# Inspiring Fly Fishing Video



## tom_in_orl (Dec 9, 2006)

I have been surfing quite a bit of fly fishing related sites. TFO has a couple of benefit rods that they build. One is called Project Healing Waters, Healing Those Who Serve. I originally started looking at it because it had a resemblance to the TiCrX at about $100 less. Next thing I know I was exploring the Project Healing Waters web site and ran across their video. Its very moving and it reminds me that anyone who can channel their love for fishing into something more important, something that helps others deserves our praise and admiration. 
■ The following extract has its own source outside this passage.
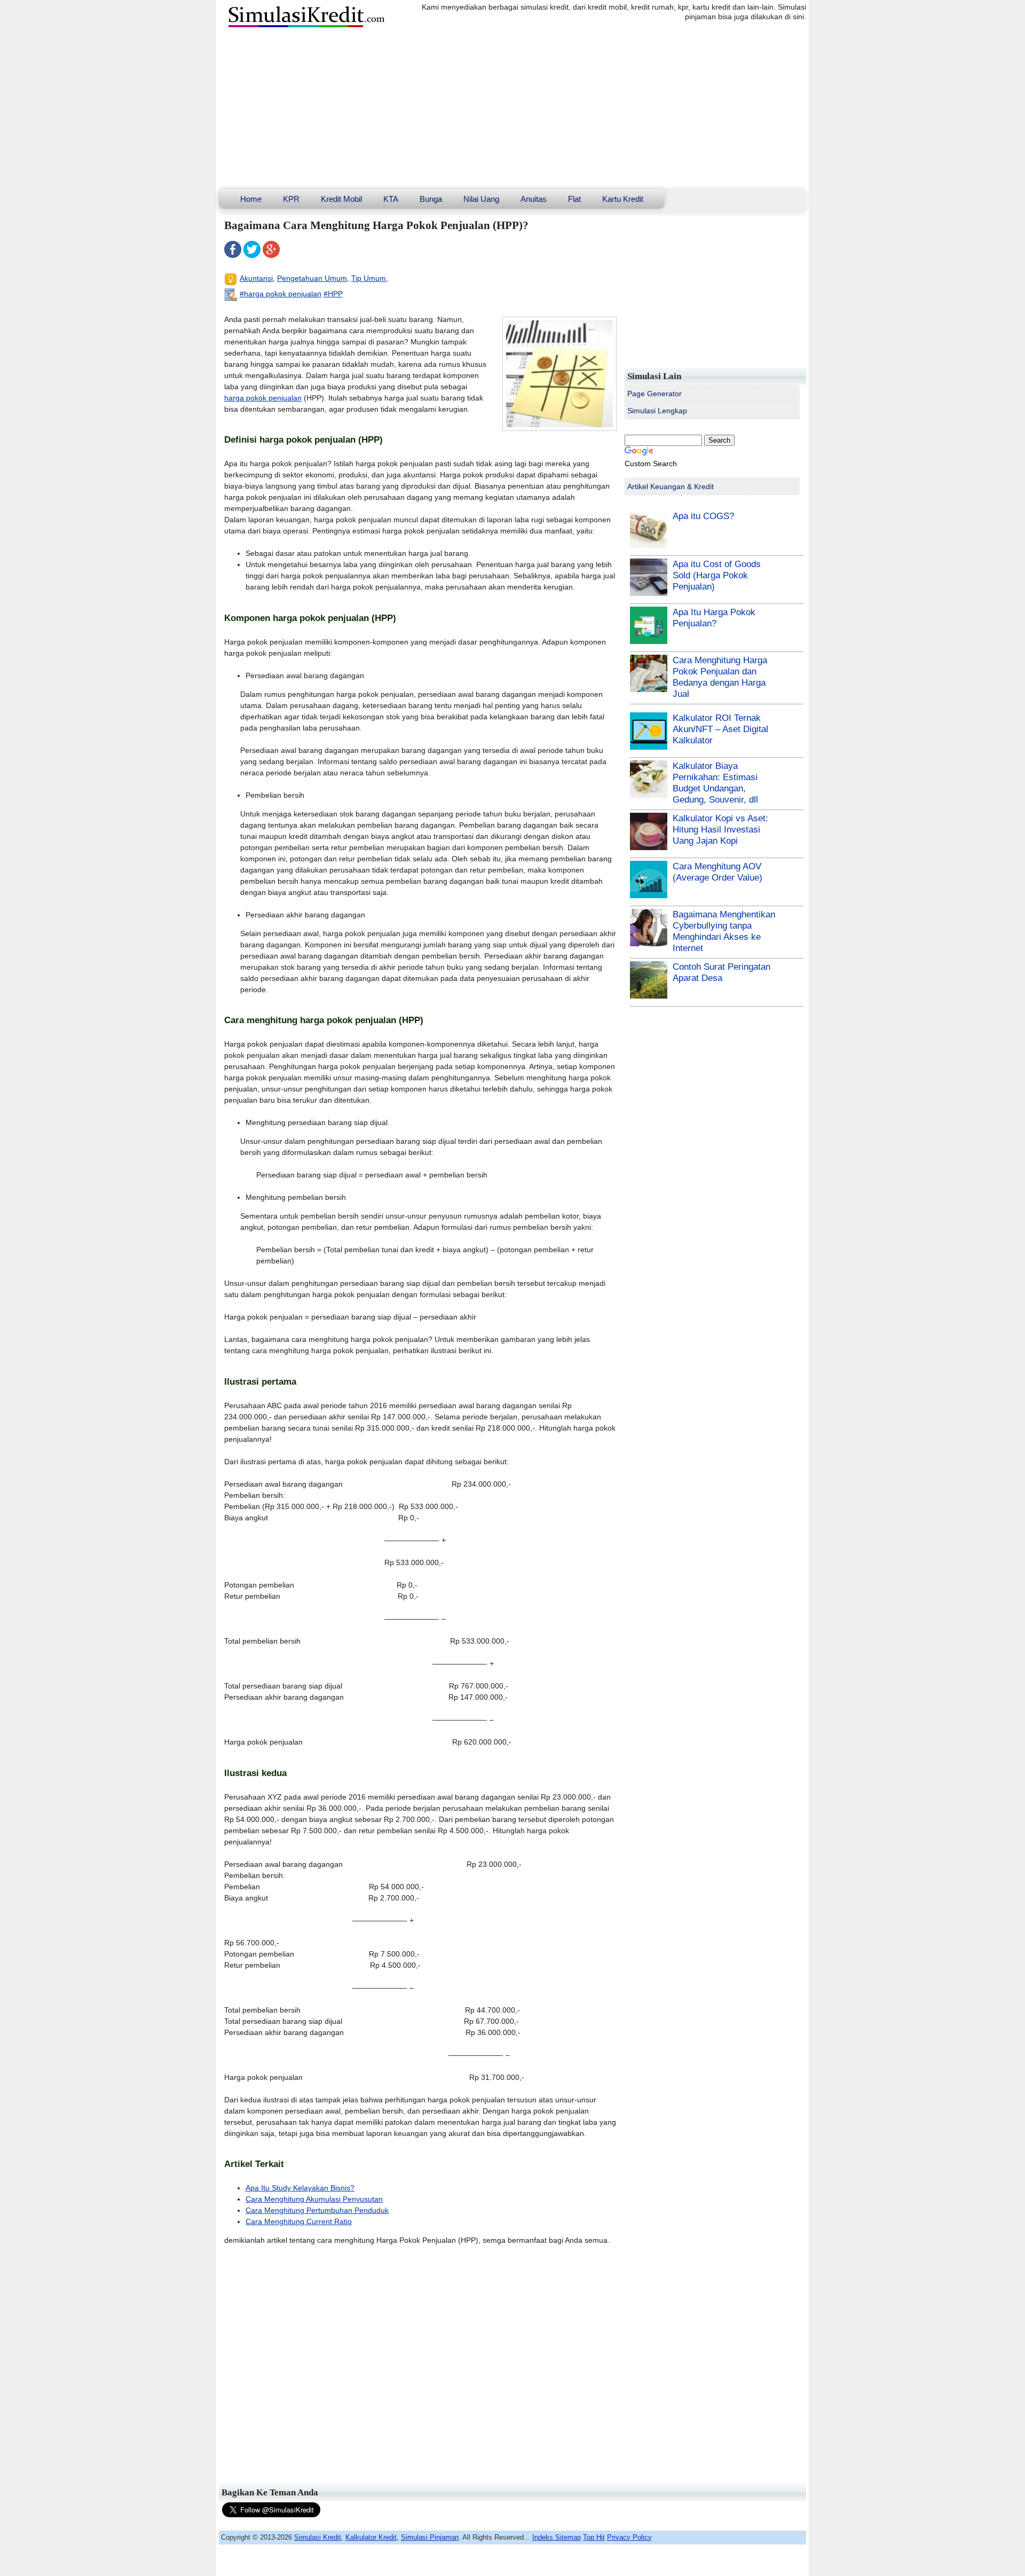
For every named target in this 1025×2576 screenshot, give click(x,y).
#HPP (333, 293)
Project Healing Waters Fly Fishing, Inc. is dedicated to the physical and emotional rehabilitation of disabled active duty military personnel and veterans through fly fishing and fly tying education and outings.

Enjoy the video.

http://www.projecthealingwaters.org/html/videos/video.html


----------



## iMacattack (Dec 11, 2006)

very good! thanks for sharing!


----------



## Guest (Jun 8, 2008)

Tom,enjoyed that with sunday morning coffee!Amen


----------



## ucfsae81 (Dec 5, 2007)

very nice i can't believe the guy fishing with the attached arm very cool


----------



## HaMm3r (Dec 11, 2006)

After seeing that, I have no excuse...thanks for sharing it.


----------



## aaronshore (Aug 24, 2007)

That was a great video. Not to come across as "obtuse" but it got me thinking. If you had gonna lose a limb, would you chose an arm or a leg? I choose leg.


----------



## tom_in_orl (Dec 9, 2006)

> Not to come across as "obtuse" but it got me thinking. If you had gonna lose a limb, would you chose an arm or a leg? I choose leg.


Incredibly inappropriate [smiley=thumbsdownsmileyanim.gif] Now go make a donation to redeem yourself.


----------



## aaronshore (Aug 24, 2007)

> > Not to come across as "obtuse" but it got me thinking. If you had gonna lose a limb, would you chose an arm or a leg? I choose leg.
> 
> 
> Incredibly inappropriate [smiley=thumbsdownsmileyanim.gif] Now go make a donation to redeem yourself.


I was being serious. After a few of us watched that at work yesterday we got to talkin and even though I felt bad for all of them I felt worse for the guys who lost arms. Prosthetic legs are pretty good these days. I just figued I would ask you all to see what you thought. Wasnt trying to be inappropriate.


----------